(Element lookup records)
··········
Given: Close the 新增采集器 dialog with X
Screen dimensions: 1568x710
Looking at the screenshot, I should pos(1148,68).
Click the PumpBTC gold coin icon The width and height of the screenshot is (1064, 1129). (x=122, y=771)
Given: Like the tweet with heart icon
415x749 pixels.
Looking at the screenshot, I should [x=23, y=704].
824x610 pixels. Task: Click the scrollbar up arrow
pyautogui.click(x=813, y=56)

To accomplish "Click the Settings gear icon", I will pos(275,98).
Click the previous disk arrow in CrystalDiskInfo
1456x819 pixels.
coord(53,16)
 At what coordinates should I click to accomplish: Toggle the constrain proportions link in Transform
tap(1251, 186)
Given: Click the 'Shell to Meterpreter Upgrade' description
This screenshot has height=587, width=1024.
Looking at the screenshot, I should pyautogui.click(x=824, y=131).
··········
== Goal of the exercise ==
Please copy the items word for word, from the first line down to and including the line with "pyautogui.click(x=813, y=56)".

== Task output ==
Given: Close the 新增采集器 dialog with X
Screen dimensions: 1568x710
Looking at the screenshot, I should pos(1148,68).
Click the PumpBTC gold coin icon The width and height of the screenshot is (1064, 1129). (x=122, y=771)
Given: Like the tweet with heart icon
415x749 pixels.
Looking at the screenshot, I should [x=23, y=704].
824x610 pixels. Task: Click the scrollbar up arrow
pyautogui.click(x=813, y=56)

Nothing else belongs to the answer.